Start of INFORMATION SHOWN
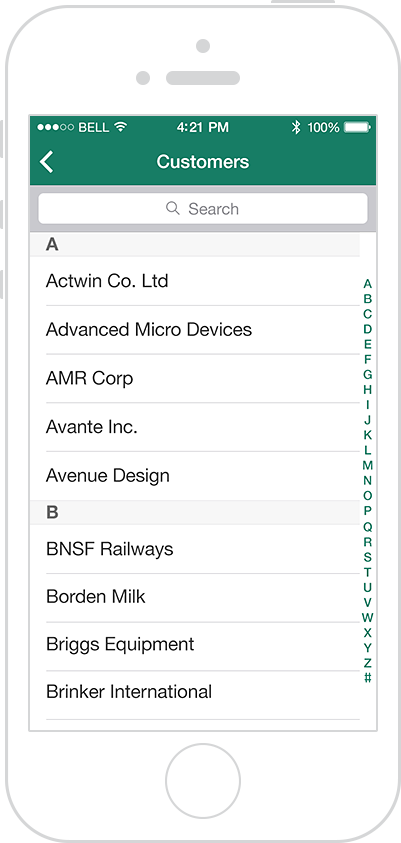Open Avenue Design customer
Image resolution: width=401 pixels, height=843 pixels.
click(x=195, y=476)
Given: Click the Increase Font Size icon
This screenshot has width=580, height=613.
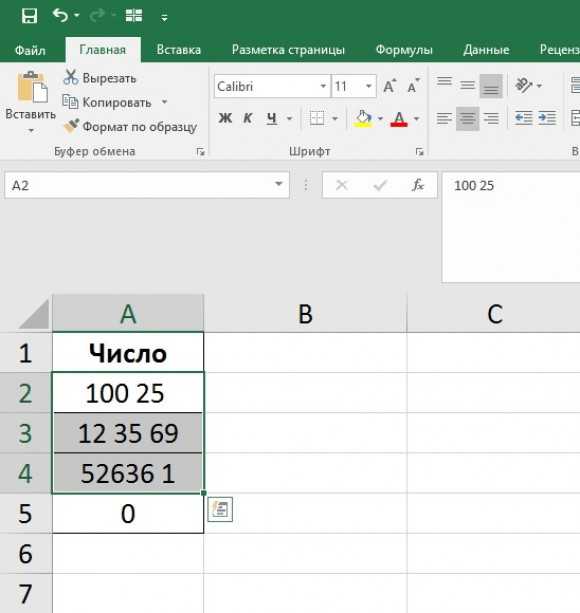Looking at the screenshot, I should [x=389, y=86].
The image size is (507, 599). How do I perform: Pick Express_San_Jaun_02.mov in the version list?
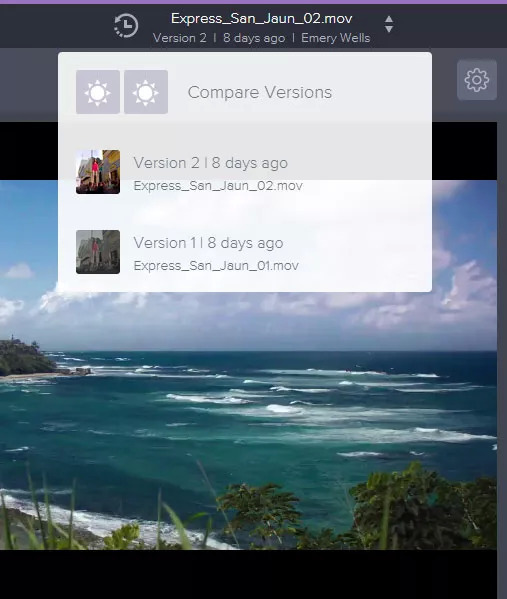click(x=218, y=186)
End of INFORMATION SHOWN
- _INSTRUCTIONS FOR THE TASK_: Please transcribe exactly the lines from the one containing "Given: Click the Increase Font Size icon" through the final line of the data, including both, and nothing else. Pictures are to be left out.

- _SOLUTION TO THE EXERCISE_:
Given: Click the Increase Font Size icon
This screenshot has width=580, height=613.
Looking at the screenshot, I should [x=389, y=86].
The image size is (507, 599). How do I perform: Pick Express_San_Jaun_02.mov in the version list?
click(x=218, y=186)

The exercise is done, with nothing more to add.